L’immagine esterna della casa farmaceutica è quella appena descritta, ma al loro interno c’è anche un grande lavoro per allineare il reparto vendite e marketing. Le strategie di vendita aggressiva stanno diventando sempre meno performanti. Pfizer già dal 2006 ha ridotto del 20% la sua forza vendite. Le aziende del settore salute tendono a pensare che sia il nome dell'azienda a determinare il valore di un prodotto, e infine che l’unico criterio di acquisto e prescrizione sia legato alle performance ottenute dal farmaco. In realtà non è così. Il pubblico finale ha sempre più potere ed è in grado di influenzare le prescrizioni. In questo contesto, la figura dell’informatore scientifico non basta più a soddisfare le loro esigenze di fatturato.

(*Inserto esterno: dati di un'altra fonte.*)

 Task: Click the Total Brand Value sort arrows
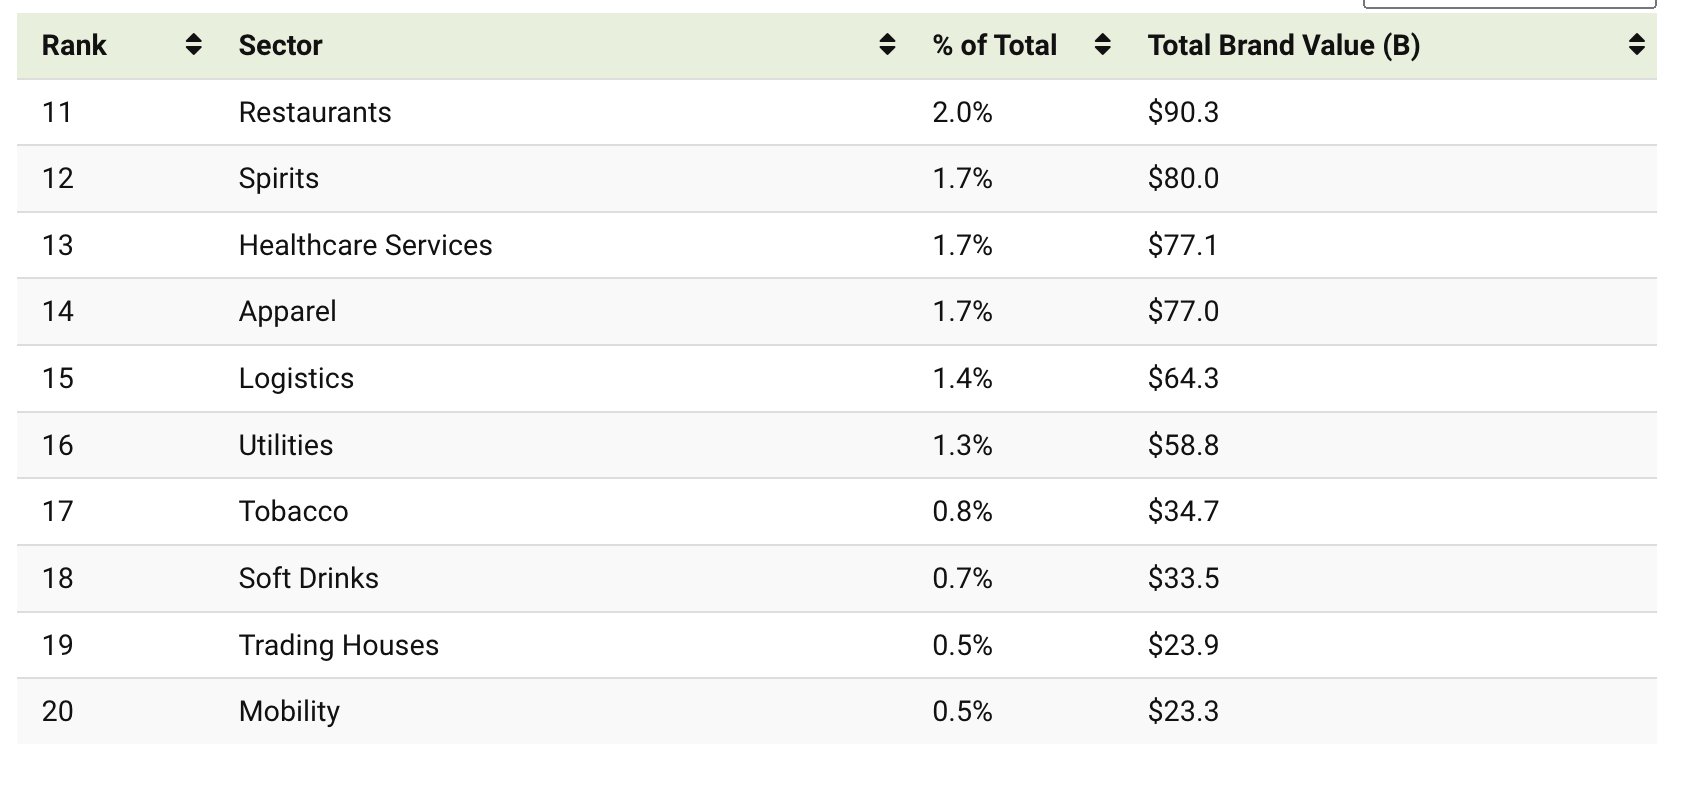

Se la malattia mette in moto tutti questi soldi e interessi, è meglio non studiare la cura che la debelli? Non siamo convinti di questo, la ricerca va avanti. La fondazione Veronesi, ritiene che la sopravvivenza a 5 anni delle donne affette da cancro al seno, nel 2019 era dell’87%. “Almeno un paziente su quattro, pari a quasi un milione di persone, è tornato ad avere la stessa aspettativa di vita della popolazione generale e può considerarsi guarito. Alla base dei risultati diagnosi sempre più precoci e migliori terapie disponibili”, si legge sul sito della Fondazione. Non tutti i malati di tumore guariranno ma nemmeno tutti coloro che sono stati colti da infarto sopravvivono così come coloro che sono affetti da altre malattie. Altrimenti diverremmo immortali.